Filter on the word "chevron": copy each matching line from the listing below.

────────────────

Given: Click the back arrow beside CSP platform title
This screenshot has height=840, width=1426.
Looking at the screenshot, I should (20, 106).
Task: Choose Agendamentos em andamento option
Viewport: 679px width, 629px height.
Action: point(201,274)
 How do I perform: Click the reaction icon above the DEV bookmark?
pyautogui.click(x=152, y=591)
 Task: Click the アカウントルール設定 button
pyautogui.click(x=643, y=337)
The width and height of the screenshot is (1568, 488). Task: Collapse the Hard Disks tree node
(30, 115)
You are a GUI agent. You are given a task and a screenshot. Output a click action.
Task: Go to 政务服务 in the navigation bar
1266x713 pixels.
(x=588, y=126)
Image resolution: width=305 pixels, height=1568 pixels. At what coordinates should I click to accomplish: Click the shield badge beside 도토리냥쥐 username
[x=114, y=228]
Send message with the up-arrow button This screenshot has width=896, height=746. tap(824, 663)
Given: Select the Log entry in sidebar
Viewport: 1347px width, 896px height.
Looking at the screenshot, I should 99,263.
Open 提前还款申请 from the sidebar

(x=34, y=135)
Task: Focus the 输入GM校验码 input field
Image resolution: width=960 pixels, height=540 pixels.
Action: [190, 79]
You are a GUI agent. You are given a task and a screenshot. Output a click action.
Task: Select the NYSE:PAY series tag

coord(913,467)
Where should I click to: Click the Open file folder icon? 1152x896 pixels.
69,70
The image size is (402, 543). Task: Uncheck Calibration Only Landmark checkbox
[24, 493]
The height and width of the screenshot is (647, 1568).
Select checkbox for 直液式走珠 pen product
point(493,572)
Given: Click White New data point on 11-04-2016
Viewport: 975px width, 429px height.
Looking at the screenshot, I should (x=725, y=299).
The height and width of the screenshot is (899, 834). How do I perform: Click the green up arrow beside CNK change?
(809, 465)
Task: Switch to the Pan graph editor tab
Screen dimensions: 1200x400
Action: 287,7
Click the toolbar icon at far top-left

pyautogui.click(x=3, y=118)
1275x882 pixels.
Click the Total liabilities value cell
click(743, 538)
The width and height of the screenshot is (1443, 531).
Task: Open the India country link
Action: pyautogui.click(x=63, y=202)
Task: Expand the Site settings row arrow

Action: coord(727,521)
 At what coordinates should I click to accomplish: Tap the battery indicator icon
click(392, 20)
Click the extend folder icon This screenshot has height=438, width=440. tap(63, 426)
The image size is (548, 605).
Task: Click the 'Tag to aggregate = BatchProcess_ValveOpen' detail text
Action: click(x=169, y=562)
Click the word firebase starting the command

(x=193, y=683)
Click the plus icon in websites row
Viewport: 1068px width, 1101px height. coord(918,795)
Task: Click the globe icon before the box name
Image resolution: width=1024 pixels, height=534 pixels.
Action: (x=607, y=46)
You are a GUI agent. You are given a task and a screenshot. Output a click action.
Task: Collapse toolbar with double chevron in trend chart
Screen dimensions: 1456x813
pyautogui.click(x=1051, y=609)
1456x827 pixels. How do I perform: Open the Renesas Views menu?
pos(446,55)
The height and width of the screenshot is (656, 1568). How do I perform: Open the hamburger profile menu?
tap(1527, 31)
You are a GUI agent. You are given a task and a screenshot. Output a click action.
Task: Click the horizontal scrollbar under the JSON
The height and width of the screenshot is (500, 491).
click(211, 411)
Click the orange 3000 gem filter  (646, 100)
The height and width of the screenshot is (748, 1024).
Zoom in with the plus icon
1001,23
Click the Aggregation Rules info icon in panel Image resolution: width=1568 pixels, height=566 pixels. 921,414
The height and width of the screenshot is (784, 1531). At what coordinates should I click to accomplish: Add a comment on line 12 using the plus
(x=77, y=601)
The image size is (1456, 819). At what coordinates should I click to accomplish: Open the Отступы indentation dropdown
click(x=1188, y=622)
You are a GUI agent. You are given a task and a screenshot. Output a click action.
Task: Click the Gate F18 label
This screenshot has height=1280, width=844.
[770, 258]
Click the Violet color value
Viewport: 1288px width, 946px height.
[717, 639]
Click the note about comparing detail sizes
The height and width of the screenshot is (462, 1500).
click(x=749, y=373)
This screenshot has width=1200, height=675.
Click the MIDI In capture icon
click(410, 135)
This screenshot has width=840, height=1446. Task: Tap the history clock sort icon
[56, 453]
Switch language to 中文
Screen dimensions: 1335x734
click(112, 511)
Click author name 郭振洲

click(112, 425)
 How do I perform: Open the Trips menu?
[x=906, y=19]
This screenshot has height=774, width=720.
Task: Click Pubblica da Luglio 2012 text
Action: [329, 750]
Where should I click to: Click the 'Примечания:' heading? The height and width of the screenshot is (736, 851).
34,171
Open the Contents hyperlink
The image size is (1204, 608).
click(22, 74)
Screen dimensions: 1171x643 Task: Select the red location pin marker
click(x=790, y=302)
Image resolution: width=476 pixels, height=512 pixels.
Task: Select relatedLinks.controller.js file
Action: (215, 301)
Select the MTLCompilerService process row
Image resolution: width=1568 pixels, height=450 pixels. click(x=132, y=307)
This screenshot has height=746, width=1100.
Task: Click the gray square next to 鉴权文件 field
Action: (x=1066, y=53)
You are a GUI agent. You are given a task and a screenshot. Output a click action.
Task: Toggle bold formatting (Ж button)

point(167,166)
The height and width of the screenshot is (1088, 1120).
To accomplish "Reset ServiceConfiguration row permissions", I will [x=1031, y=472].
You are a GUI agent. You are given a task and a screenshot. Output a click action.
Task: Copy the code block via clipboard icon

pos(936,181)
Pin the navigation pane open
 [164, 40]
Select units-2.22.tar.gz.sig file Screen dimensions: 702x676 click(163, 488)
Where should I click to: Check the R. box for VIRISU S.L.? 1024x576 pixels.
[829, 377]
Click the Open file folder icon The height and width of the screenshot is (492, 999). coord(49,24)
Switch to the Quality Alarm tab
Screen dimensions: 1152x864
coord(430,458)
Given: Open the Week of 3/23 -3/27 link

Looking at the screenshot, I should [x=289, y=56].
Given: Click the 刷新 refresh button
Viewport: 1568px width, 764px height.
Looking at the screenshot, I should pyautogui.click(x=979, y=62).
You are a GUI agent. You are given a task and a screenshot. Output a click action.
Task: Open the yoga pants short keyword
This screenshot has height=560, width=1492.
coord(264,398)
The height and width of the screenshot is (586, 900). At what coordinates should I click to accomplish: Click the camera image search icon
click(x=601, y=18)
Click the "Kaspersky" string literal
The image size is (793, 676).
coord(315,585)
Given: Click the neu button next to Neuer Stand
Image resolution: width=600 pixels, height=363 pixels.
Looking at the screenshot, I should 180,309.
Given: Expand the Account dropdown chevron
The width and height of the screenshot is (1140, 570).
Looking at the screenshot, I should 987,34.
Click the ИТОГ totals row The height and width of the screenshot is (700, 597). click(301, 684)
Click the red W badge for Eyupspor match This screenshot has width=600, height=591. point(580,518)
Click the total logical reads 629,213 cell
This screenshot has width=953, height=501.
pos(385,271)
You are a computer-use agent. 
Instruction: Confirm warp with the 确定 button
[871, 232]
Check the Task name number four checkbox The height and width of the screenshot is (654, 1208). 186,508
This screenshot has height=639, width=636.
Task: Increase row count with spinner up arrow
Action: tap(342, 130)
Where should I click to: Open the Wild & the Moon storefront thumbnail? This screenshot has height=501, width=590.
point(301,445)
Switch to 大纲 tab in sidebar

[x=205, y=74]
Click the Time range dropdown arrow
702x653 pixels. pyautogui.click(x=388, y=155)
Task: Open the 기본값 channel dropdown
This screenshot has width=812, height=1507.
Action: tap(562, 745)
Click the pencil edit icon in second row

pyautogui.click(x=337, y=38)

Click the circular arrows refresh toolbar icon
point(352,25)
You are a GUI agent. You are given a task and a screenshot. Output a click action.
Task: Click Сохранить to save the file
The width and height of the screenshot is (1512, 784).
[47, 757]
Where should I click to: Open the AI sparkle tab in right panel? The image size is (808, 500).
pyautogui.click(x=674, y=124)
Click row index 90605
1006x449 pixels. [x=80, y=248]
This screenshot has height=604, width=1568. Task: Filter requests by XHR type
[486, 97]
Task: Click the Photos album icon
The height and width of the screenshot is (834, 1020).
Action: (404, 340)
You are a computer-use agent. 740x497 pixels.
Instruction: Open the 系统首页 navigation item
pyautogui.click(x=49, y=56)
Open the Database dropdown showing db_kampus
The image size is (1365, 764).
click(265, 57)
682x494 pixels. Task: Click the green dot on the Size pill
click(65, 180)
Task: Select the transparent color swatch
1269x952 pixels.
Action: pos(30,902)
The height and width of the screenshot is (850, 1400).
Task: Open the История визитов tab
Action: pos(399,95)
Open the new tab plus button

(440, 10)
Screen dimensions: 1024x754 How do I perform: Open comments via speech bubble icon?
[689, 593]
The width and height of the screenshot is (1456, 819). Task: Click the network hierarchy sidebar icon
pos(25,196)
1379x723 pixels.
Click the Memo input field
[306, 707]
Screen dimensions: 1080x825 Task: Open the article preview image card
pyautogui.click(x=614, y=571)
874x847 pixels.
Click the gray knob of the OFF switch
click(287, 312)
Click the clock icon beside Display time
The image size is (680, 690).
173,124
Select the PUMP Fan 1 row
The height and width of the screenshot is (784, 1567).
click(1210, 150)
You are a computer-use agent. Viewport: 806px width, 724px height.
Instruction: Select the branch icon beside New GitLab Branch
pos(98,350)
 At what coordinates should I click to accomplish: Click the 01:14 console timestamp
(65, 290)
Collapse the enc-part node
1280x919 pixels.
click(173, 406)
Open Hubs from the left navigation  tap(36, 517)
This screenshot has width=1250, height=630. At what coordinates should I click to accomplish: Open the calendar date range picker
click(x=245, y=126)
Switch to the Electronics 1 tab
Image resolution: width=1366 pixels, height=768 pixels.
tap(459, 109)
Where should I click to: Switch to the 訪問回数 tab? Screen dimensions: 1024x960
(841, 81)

────────────────

- Task solution:
Task: Collapse toolbar with double chevron in trend chart
Given: Expand the Account dropdown chevron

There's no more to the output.